Sunday, October 2, 2011
Two Dates in One
Some of you may have noticed how much I focus on paying attention. Specifically, paying attention to - as best as is possible - the whole picture of what's happening in your life. On this blog, it's about the intimate relationships in your life, or the ones you want to have in your life.
The main reason for this is that I've noticed how so much of our individual and collective relationship misery is tied to poor attention skills. Seeing things that aren't happening and then reacting from that place is pretty common, as is missing the vital cues arriving at your feet, sometimes every time your with someone. Then there's the misuse of attention, placing it upon a narrow swath of elements and assuming that those elements constitute the whole of a relationship. All of this breeds a lot of suffering.
So, I want to be a voice for bringing your attention back to dating and relationships in a holistic way. To develop less fixation on a narrow list of desired attributes, and develop more of an ability to response (as opposed to react) to what's happening in your relationships as a whole. This is easier said than done, but I truly believe - having experienced it myself - that stronger attention skills make for stronger, healthier relationships. And also healthier ends to relationships when that it called for.
Let me share a recent experience as an example.
I went on a date last week. We had exchanged several e-mails and seemed to have a lot in common. In noticed that her language sounded similar to mine. That the way we drew conclusions appeared to be on a similar page, something I haven't often experienced doing online dating. In reading these e-mails and setting a date, there were moments when I started to get excited. Started thinking that maybe she was going to be girlfriend material and that I could finally put the searching mind to rest. I can imagine some of you out there have been through this very thing before first dates. It's almost impossible not to get a little excited, nor is that really a problem.
However, unlike in my earlier days of online dating, this time I didn't let the stories in my head grow. Images of the first kiss? Let it go. First vacation? Let it go. Working together on some project? Let it go. Anything in relation to this women I simply let go. Again and again. Until I was (mostly) able to arrived at the actual date and be with the person sitting across from me, experiencing whatever was going to happen.
Which turned out to be like being on two dates at once. Something I attribute to my developed attention skills.
On the one hand, we had this wide ranging conversation that kept finding intersection points in sometimes unusual places. She had worked in the after school program that was next door to the elementary school I used to work in. We had a couple of disparate friends in common. She was just as passionate about certain social issues as I am. There was plenty on the surface that "looked right."

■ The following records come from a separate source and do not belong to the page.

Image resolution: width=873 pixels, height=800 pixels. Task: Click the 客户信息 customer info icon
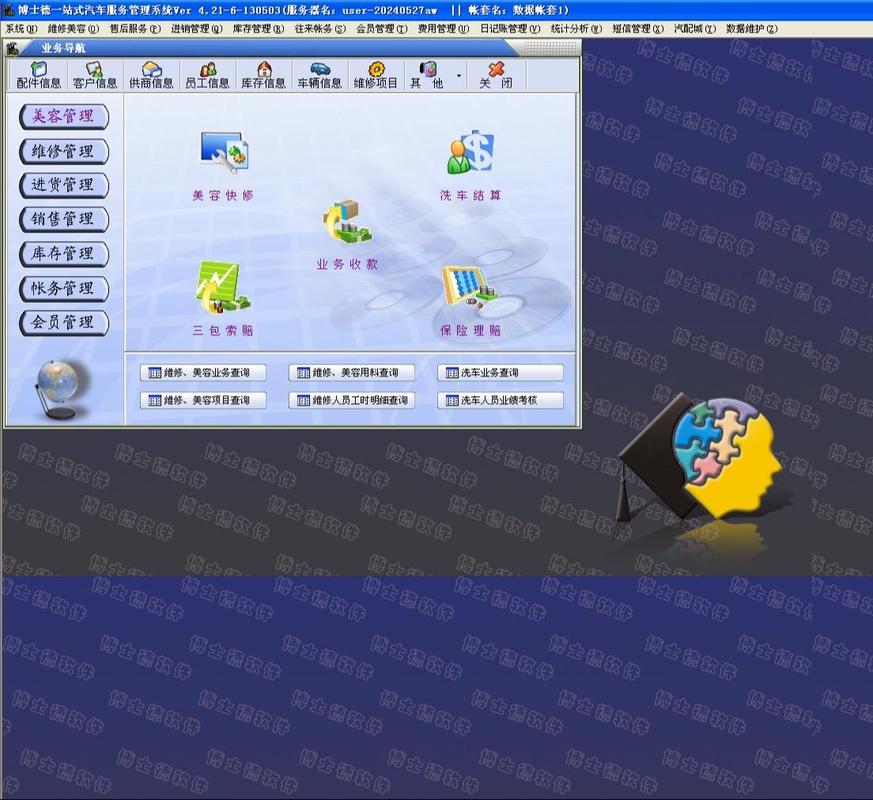click(95, 75)
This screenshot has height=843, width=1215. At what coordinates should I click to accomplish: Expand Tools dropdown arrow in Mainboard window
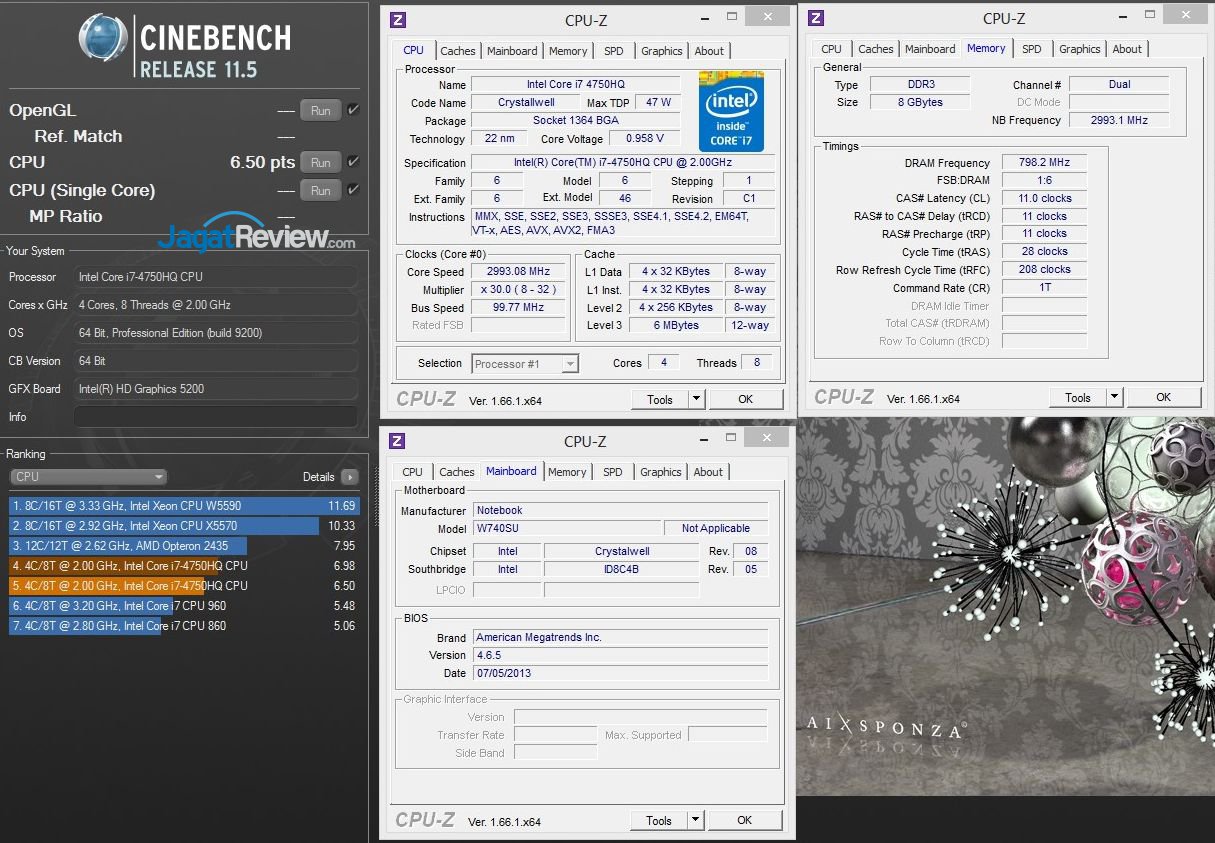click(x=696, y=820)
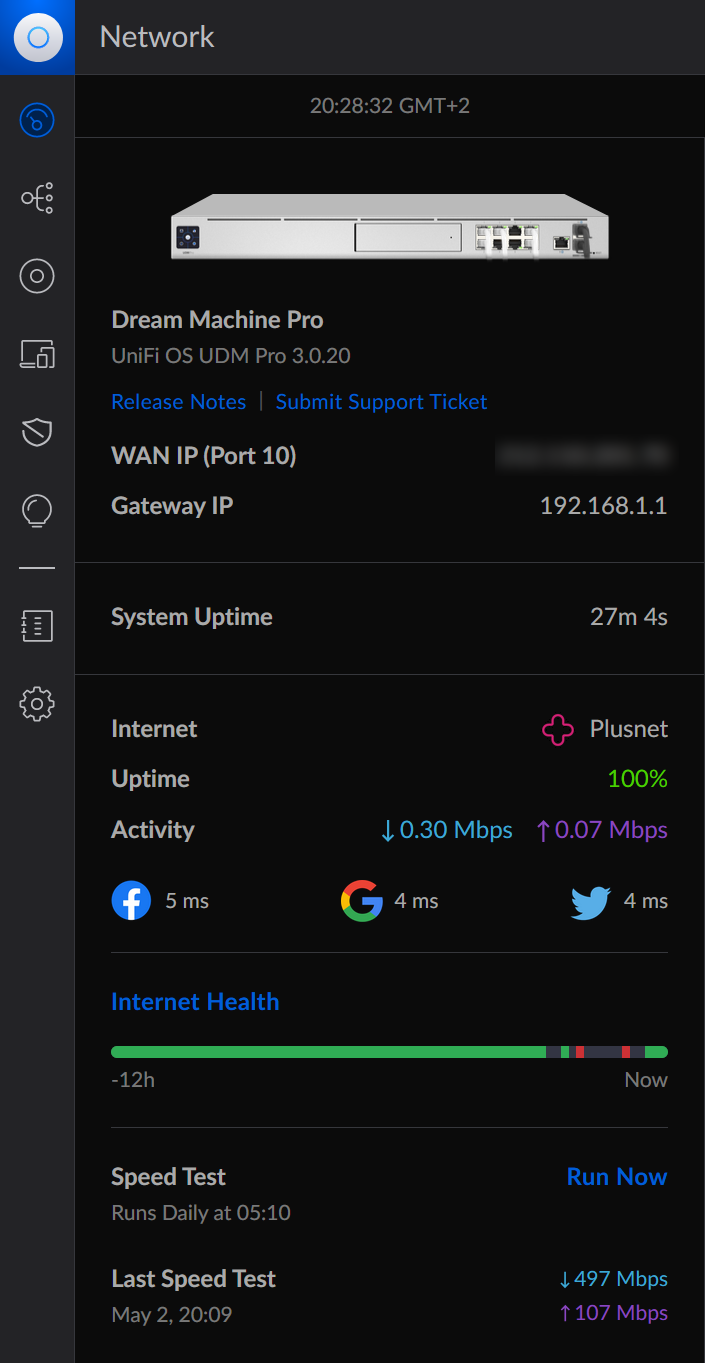Viewport: 705px width, 1363px height.
Task: Click the Internet Health timeline bar
Action: coord(389,1052)
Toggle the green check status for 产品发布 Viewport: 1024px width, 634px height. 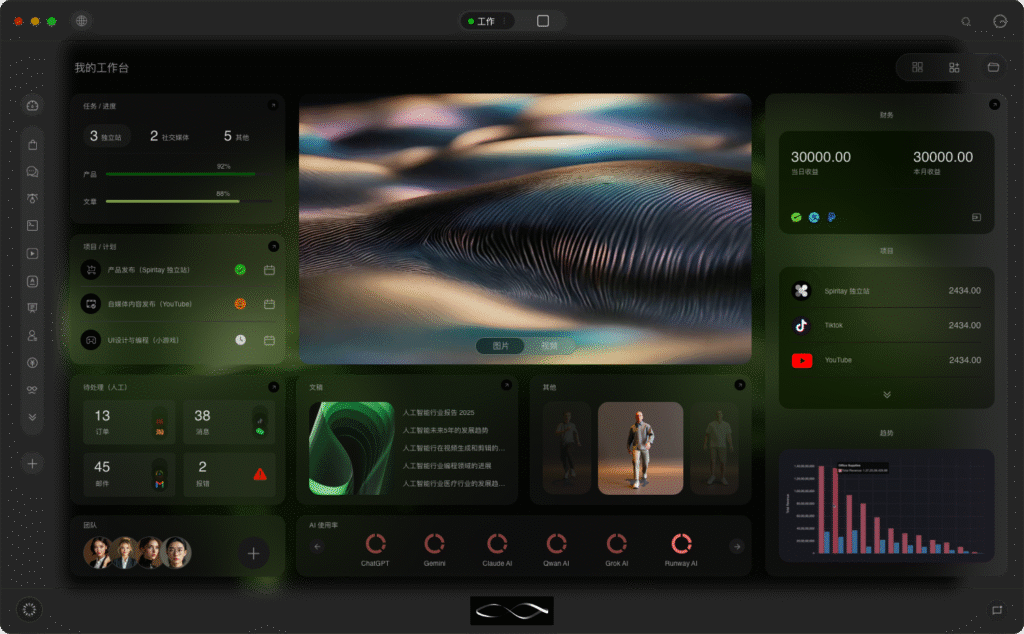click(240, 270)

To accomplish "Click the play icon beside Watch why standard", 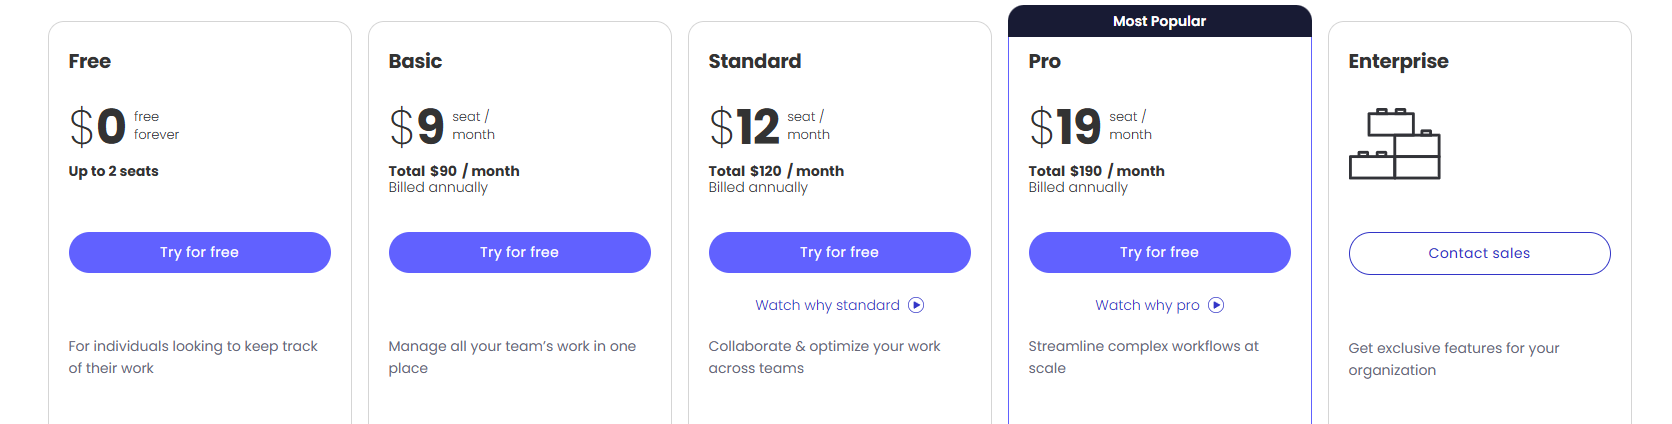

However, there were also all these other things going on. She seemed impatient and in need of dominating the conversation. Her relationship with her immediate family was terribly strained. When I leaned in a bit at one point, she leaned back. Her body language in general was pretty closed. I also felt some stress in the pit of my stomach while talking to her, and probably wasn't as physically relaxed and open as I usually am. And this was a different feeling from first date jitters; it had a quality of pushing away from, as if my body was telling me something wasn't right between us. Furthermore, we really never talked about what it was we wanted in a relationship, even on a basic level. In fact, it was hard to tell if she was interested in a relationship, or if she was still exploring the dating scene.
If this date had happened three or four years ago, I would have either missed most of that "underlying" stuff, or I would have minimized whatever I did experience, placing more emphasis on the points of connections. Which would have led me to pursuing more dates, and perhaps a relationship might have resulted.
However, as I sat by a lake after the date, what I realized was that the feeling tone that lingered from the whole experience was a lack of warmth. That even though I felt some attraction to this woman, and knew that we had plenty of shared interests and viewpoints, there was none of the mutual caring and warmth that's so needed for a healthy, long term relationship. Now, obviously, those qualities are something that need time and shared experiences to mature. Yet, when I consider every relationship I have even been in for any significant length of time, there was always, from the beginning, a spark of that warmth and caring.
So, needless to say, I decided not to pursue further dates with her, and it seems she was on the same page.
This is the power of skilled attention. And I'm convinced that these skills will eventually lead me into a great relationship, if such a relationship is a part of my life path. At the same time, I realize that these same skills can bring some bitter pills. You probably stay single more often than if you opt to just do things like you've always done. You realize that there are a lot of near misses out there, including ones that under different circumstances, might have become relationships. You get to be face to face with your impatience, loneliness, desire, and sometimes grief in ways that you really may not want to.
But in the end, I feel less burdened by thoughts about relationships. Less mired in angst, negativity, regrets, and clinging to the past. And more able to accept what's happening, even if it's not what I want. This is a good thing for anyone who is single, but frankly, it's also a good thing for anyone who is part of a couple.
Love itself is deeply cultivated attention trained upon your beloved, and the shared joy that comes from doing so. Without attention, there's no love. In some ways, it's as simple as that.